-- Opening Marker --
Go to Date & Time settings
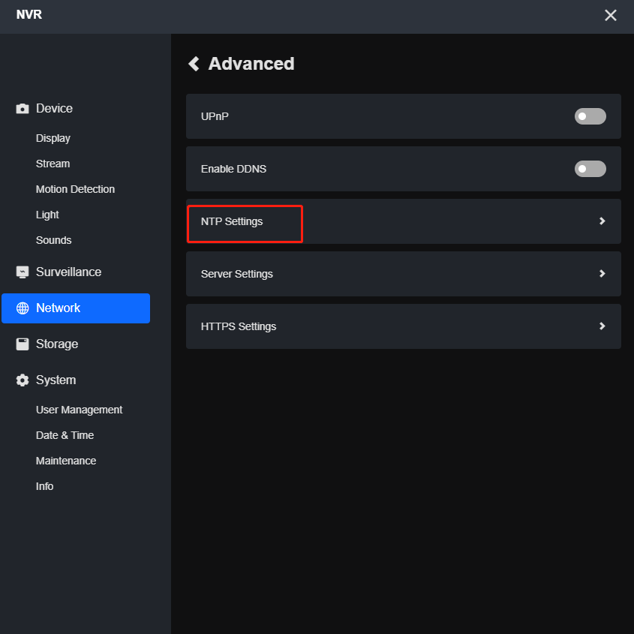point(65,435)
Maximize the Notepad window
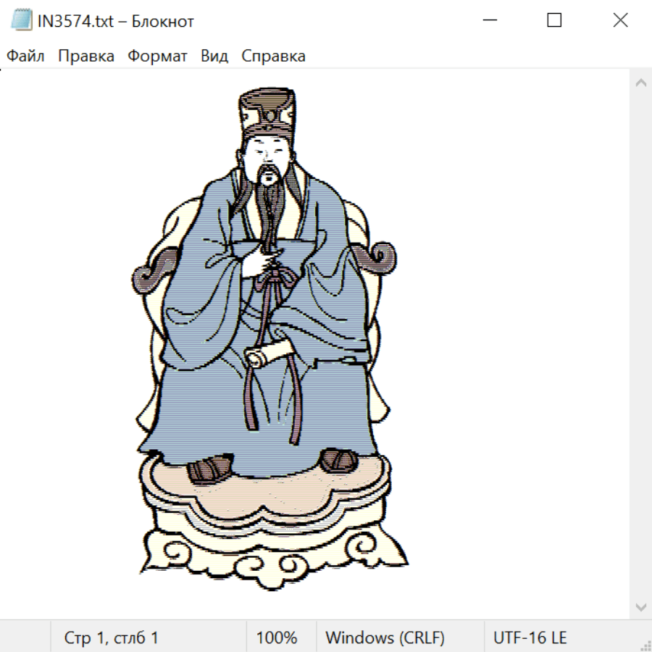This screenshot has width=652, height=652. click(554, 20)
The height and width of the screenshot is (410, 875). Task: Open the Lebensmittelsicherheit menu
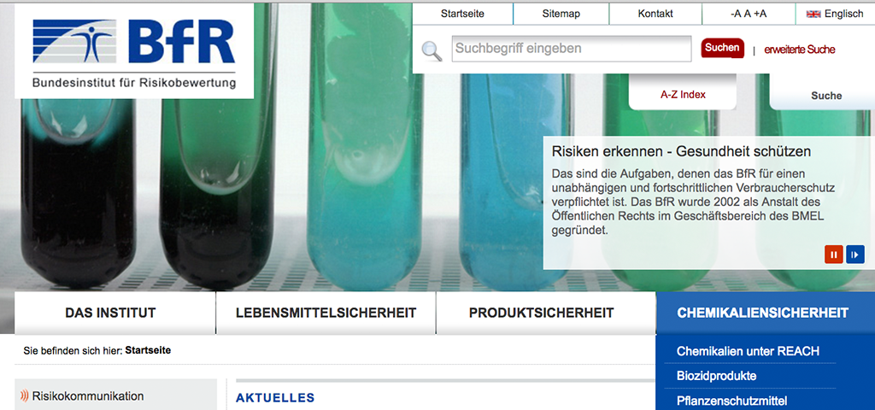pos(326,313)
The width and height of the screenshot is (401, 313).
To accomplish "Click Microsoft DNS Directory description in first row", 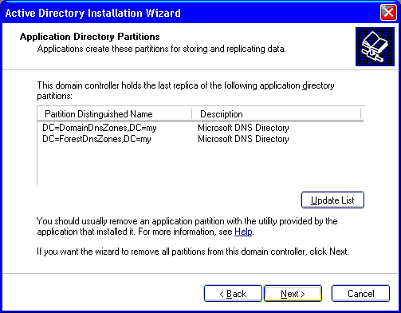I will (243, 128).
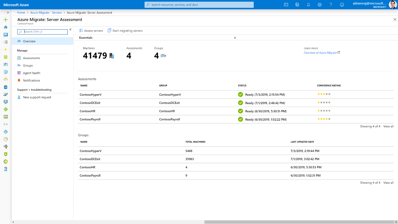398x224 pixels.
Task: Open Agent health menu item
Action: point(31,73)
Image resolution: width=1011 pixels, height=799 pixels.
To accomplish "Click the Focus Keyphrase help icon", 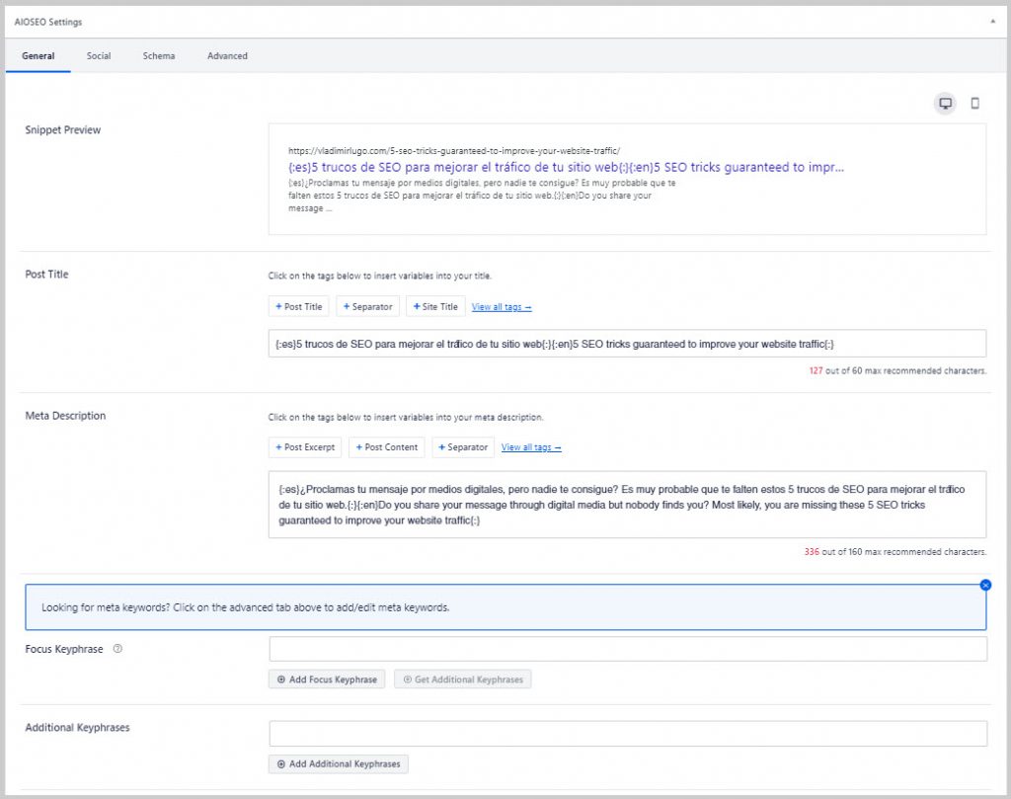I will [117, 649].
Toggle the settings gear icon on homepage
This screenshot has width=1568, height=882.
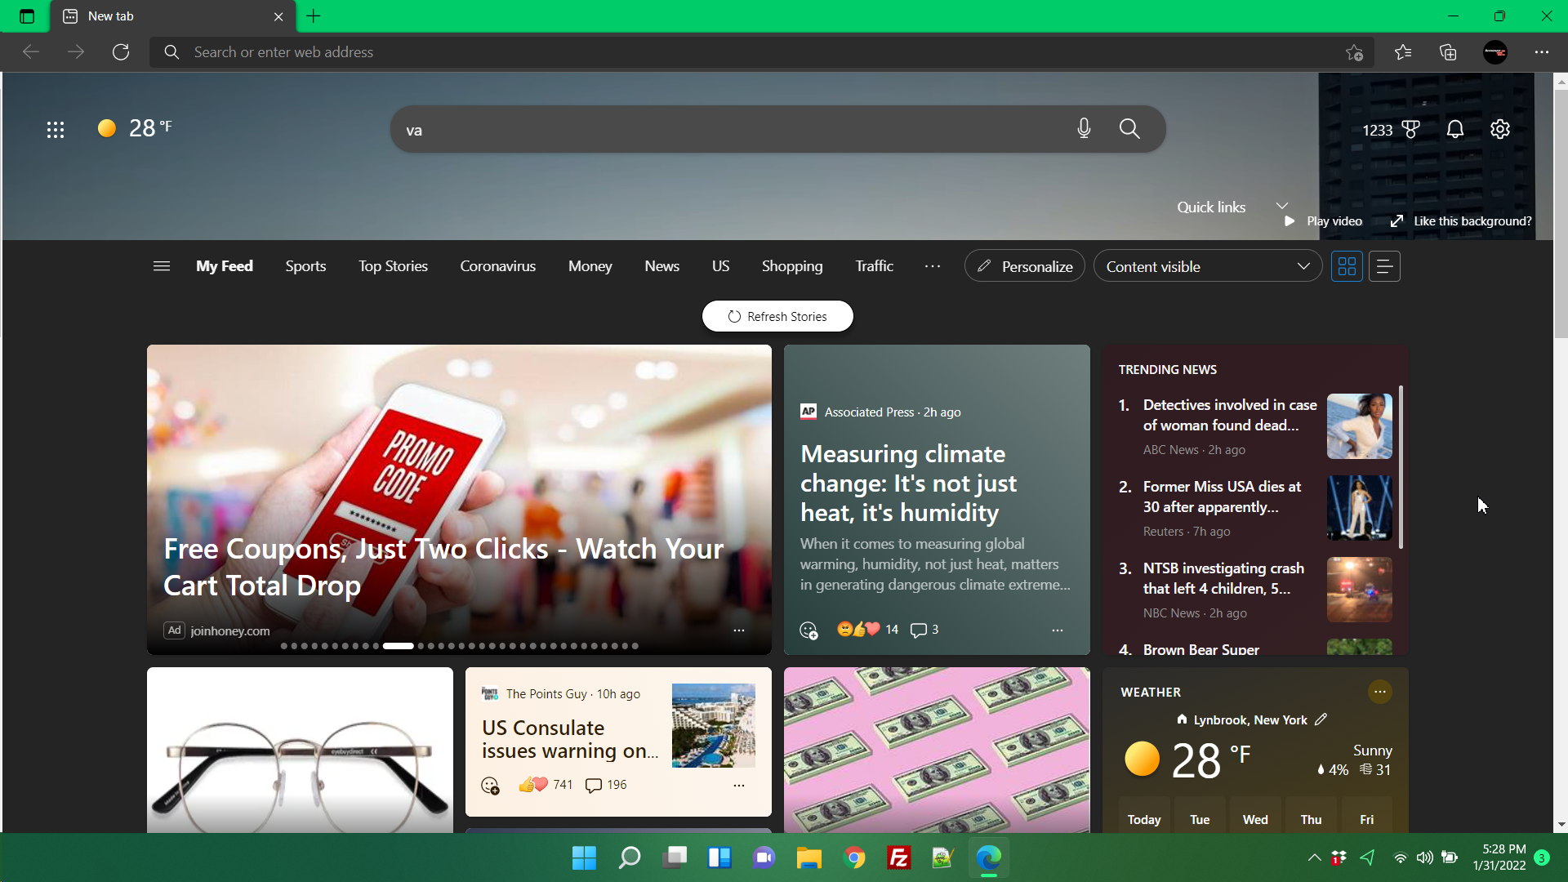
-- Closing Marker --
About this exercise
Start at the line containing "Maximize the Notepad window" above and stop at the line containing "The width and". Output those lines exactly, both included, but none of the pictures.

Output
Maximize the Notepad window
This screenshot has width=652, height=652. click(554, 20)
The height and width of the screenshot is (410, 875). Task: Open the Lebensmittelsicherheit menu
pos(326,313)
The width and height of the screenshot is (401, 313).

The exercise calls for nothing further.